## Start Data extract

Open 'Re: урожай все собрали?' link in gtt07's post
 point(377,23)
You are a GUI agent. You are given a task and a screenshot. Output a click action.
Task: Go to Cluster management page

## End Data extract
## Start Data extract

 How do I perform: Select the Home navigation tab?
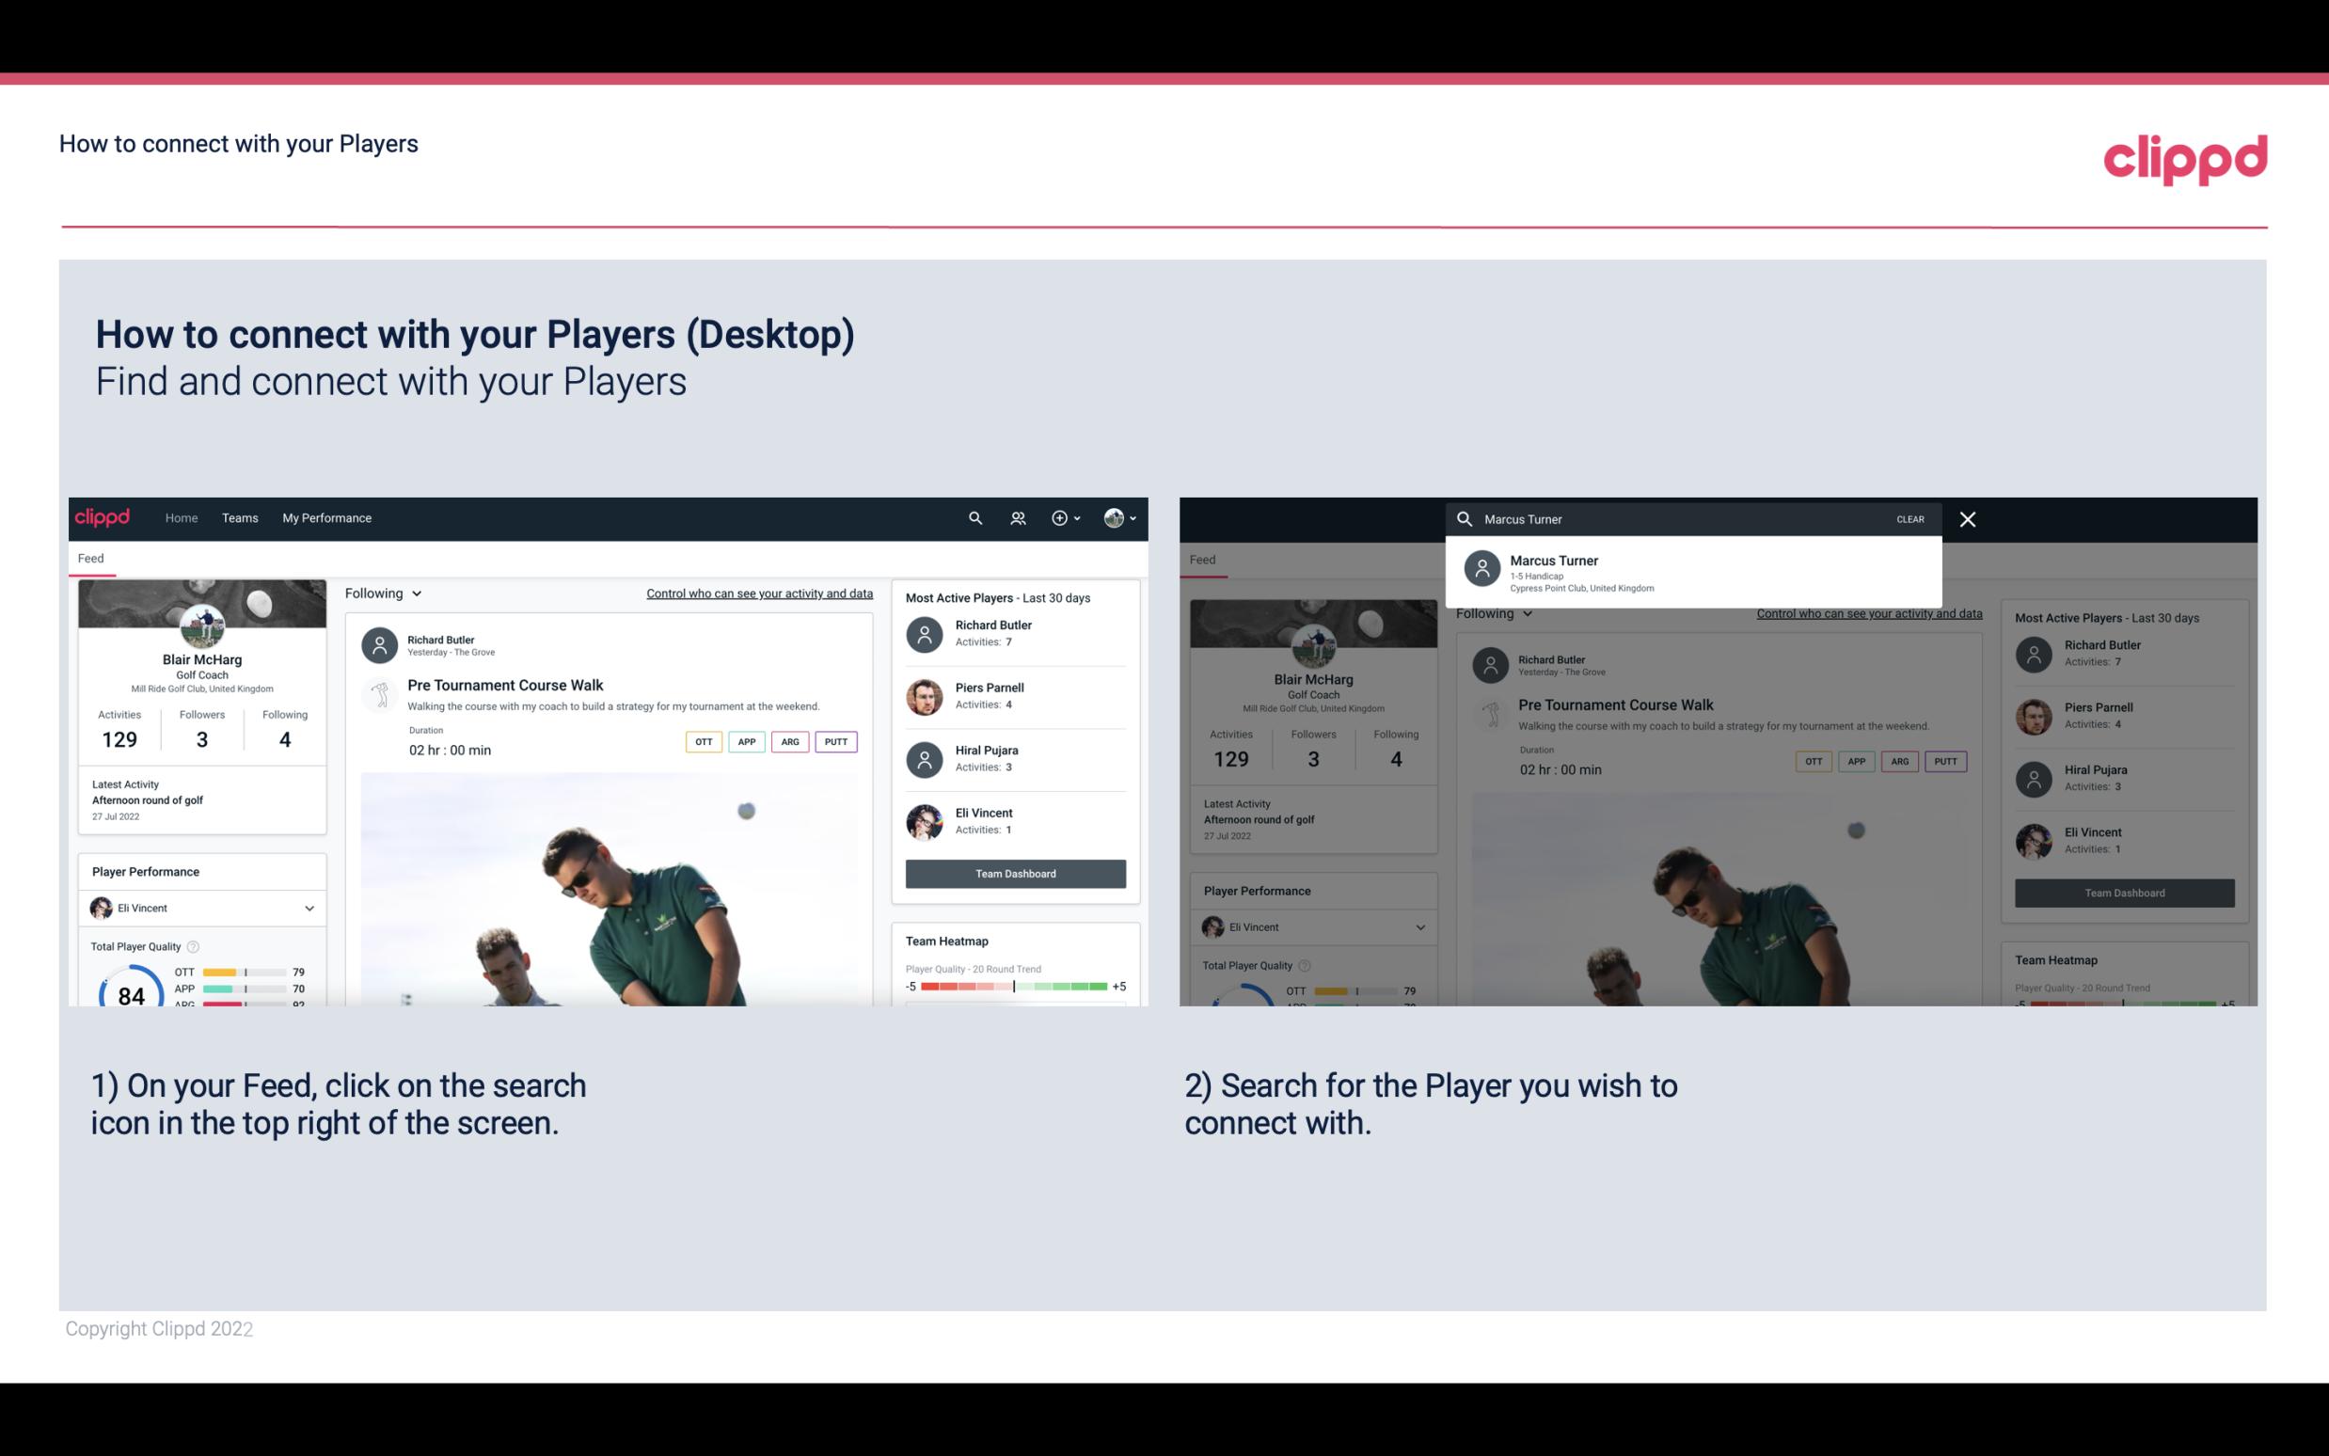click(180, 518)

## End Data extract

### What to produce
Copy the material verbatim, beginning at the line that contains "Open 'Re: урожай" and ending with the line that contains "Task: Go to Cluster management page".

### Result of the task
Open 'Re: урожай все собрали?' link in gtt07's post
 point(377,23)
You are a GUI agent. You are given a task and a screenshot. Output a click action.
Task: Go to Cluster management page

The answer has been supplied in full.